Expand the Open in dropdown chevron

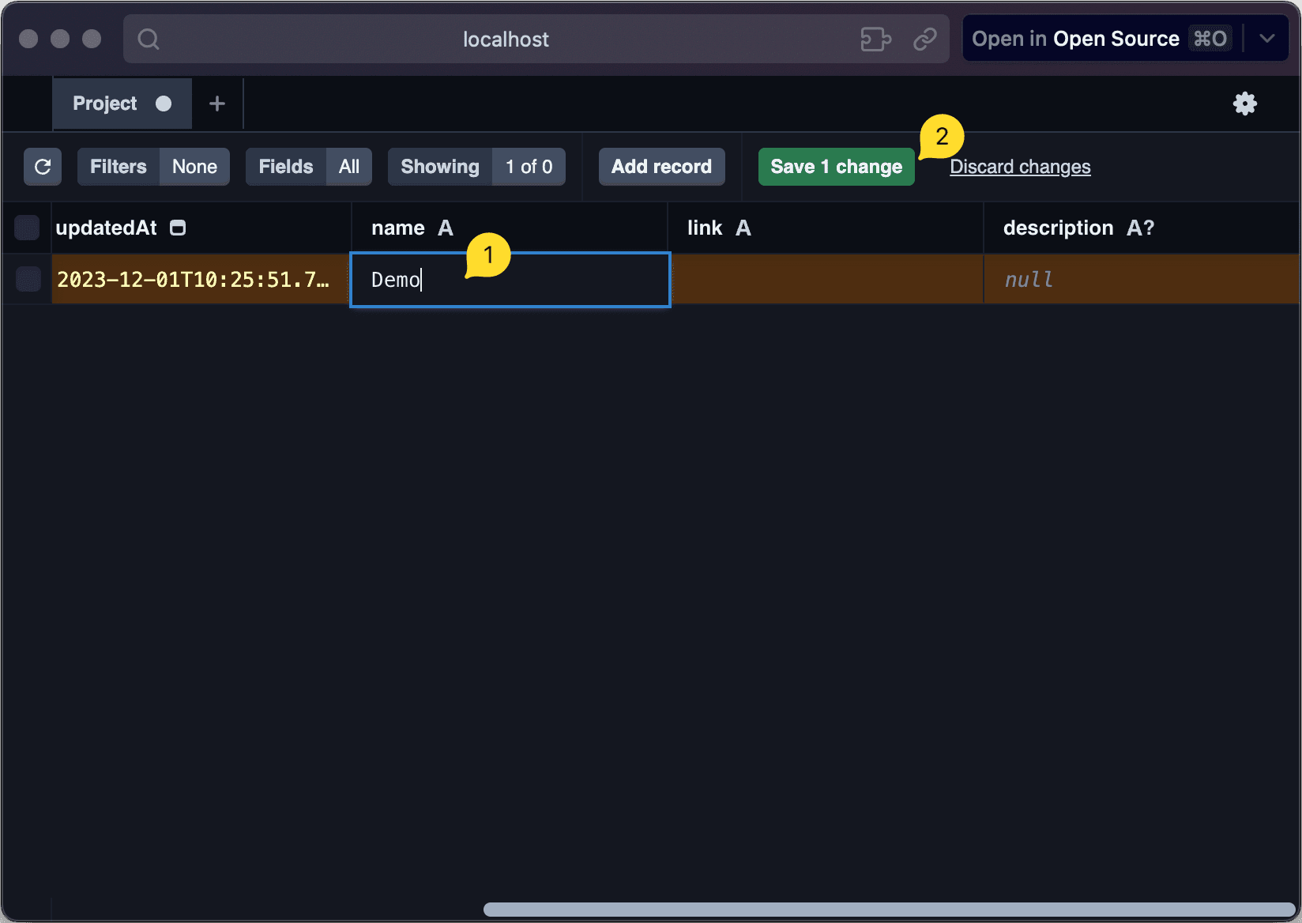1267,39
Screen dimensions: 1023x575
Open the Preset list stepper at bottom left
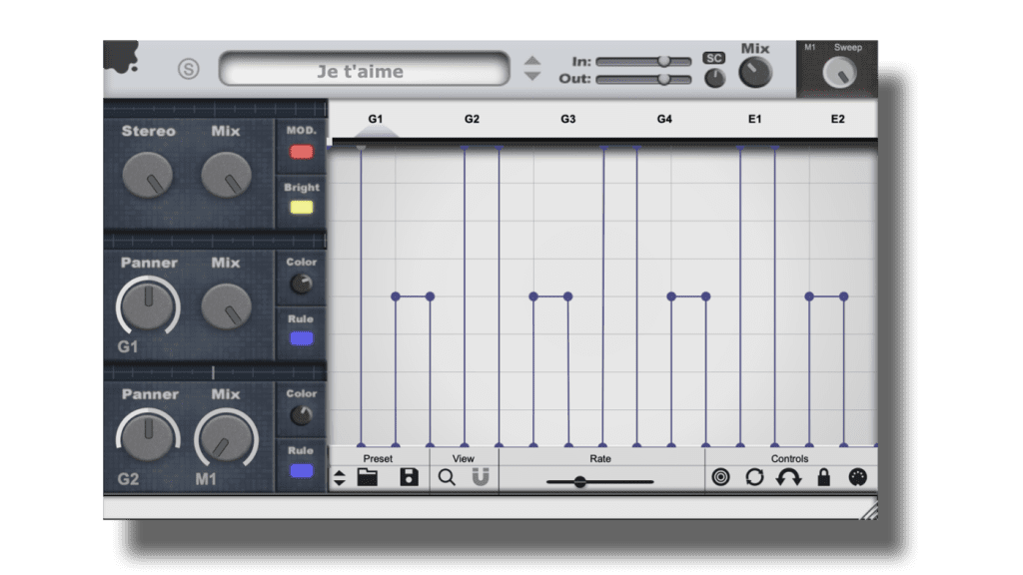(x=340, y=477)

====================

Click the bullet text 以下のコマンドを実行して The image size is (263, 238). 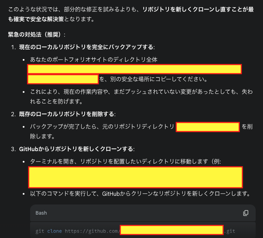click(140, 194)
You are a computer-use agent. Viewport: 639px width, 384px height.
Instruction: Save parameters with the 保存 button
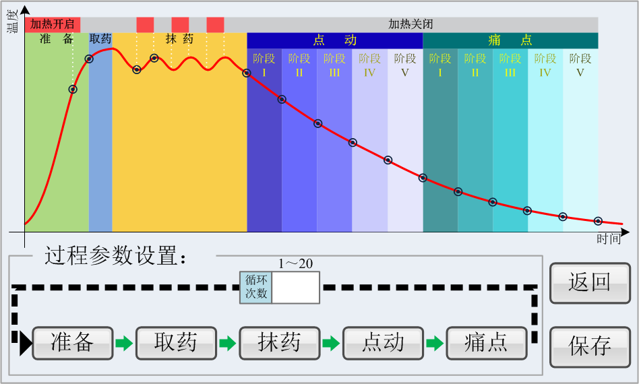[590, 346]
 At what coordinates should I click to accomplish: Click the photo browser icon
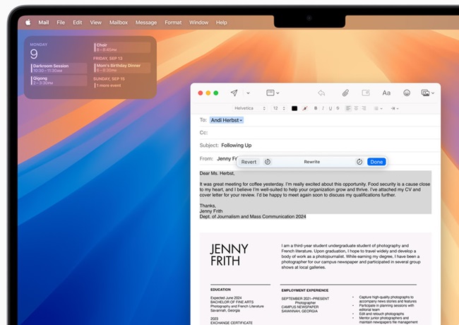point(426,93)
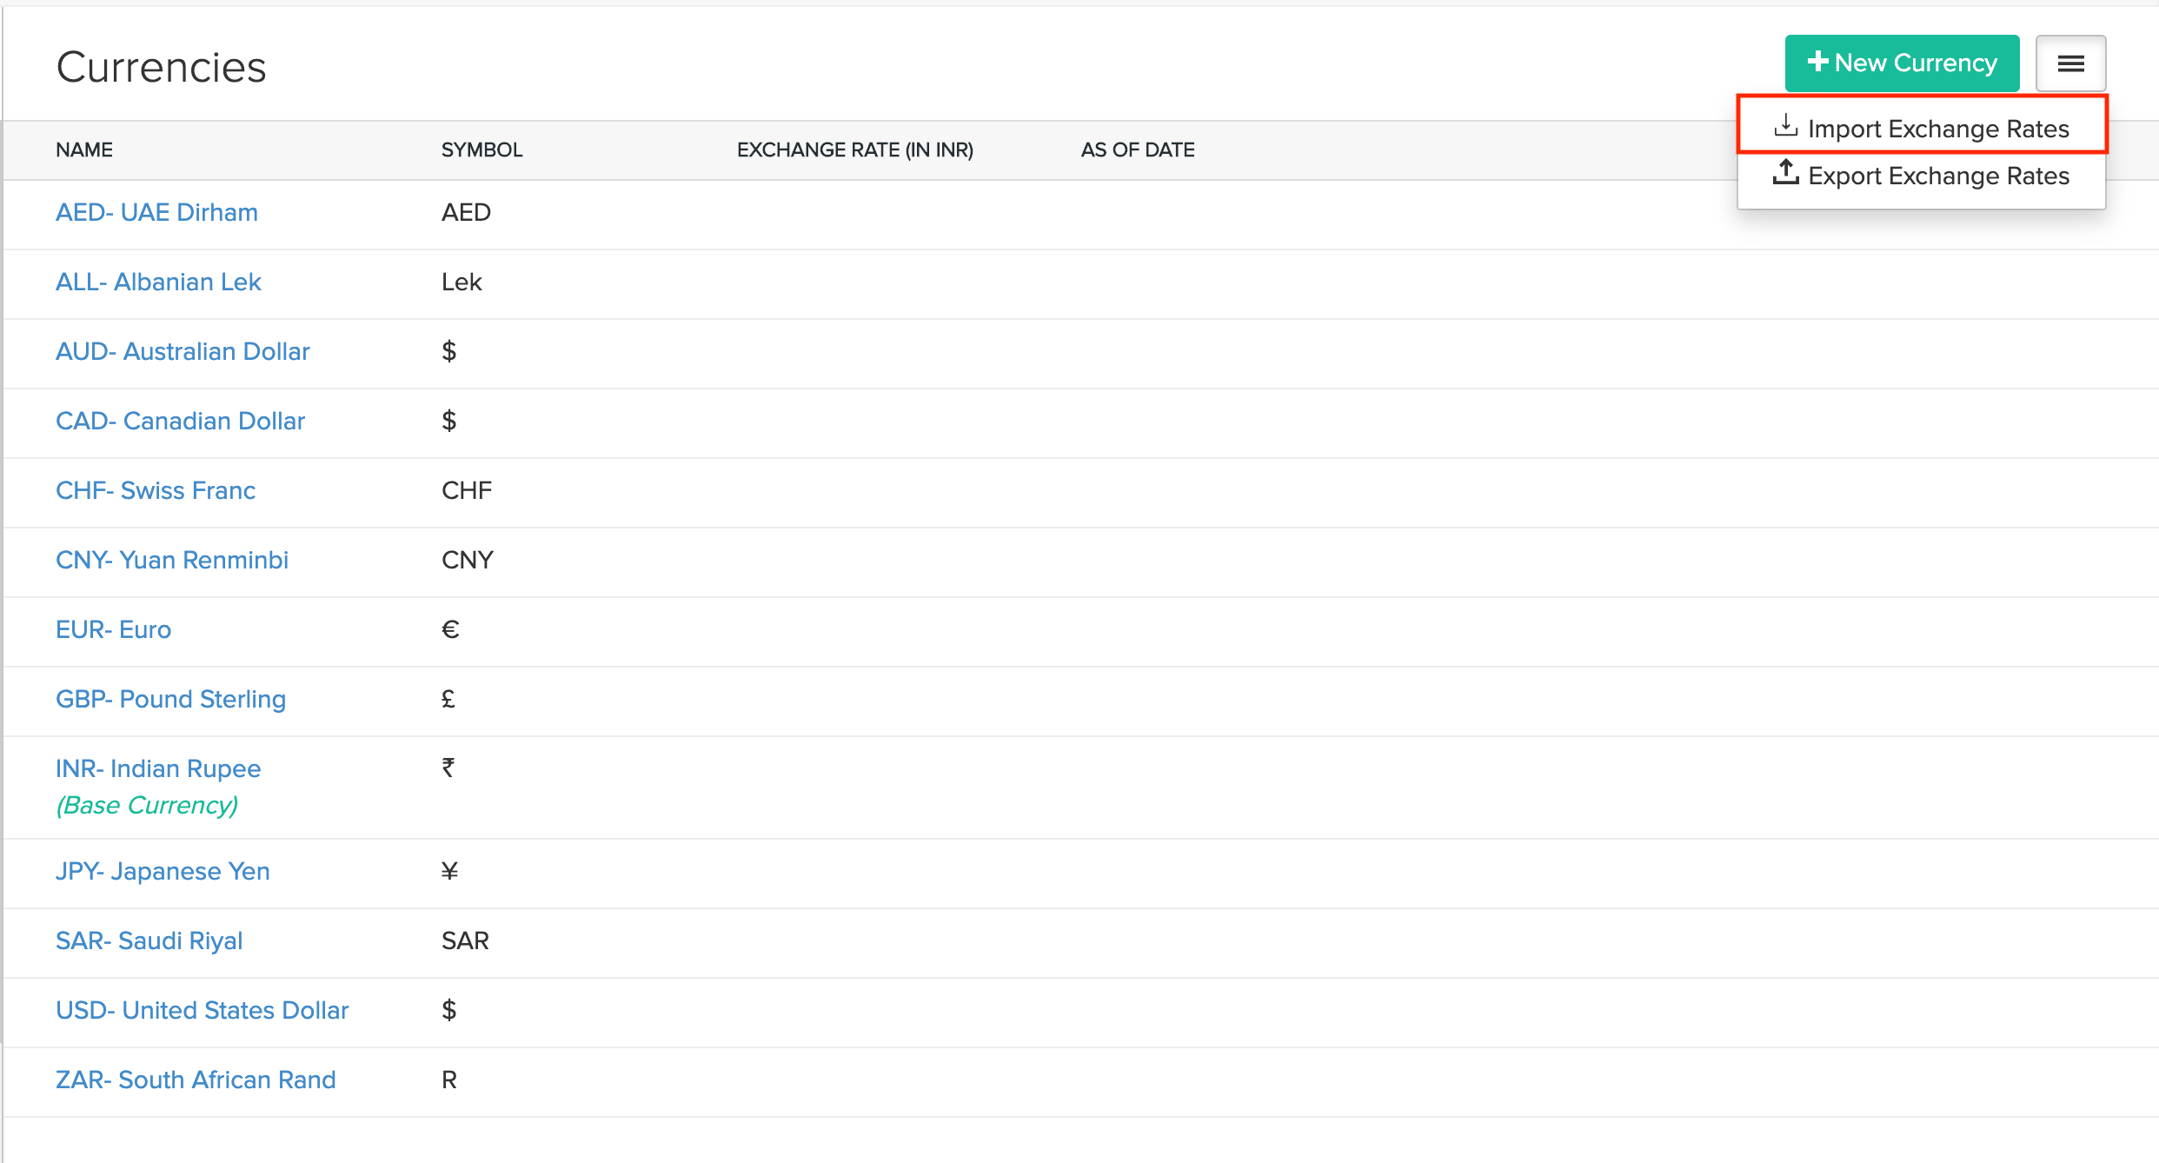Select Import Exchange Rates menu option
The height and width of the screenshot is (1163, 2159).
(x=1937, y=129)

====================

Objective
Please give again the lines from the line with "You are a computer-use" to the line with "(x=1937, y=129)", both ends included, leaving out the pictures.

Full response
You are a computer-use agent. Viewport: 639px width, 384px height.
Instruction: Save parameters with the 保存 button
[590, 346]
 At what coordinates should I click to accomplish: Click the photo browser icon
point(426,93)
Select Import Exchange Rates menu option
The height and width of the screenshot is (1163, 2159).
(x=1937, y=129)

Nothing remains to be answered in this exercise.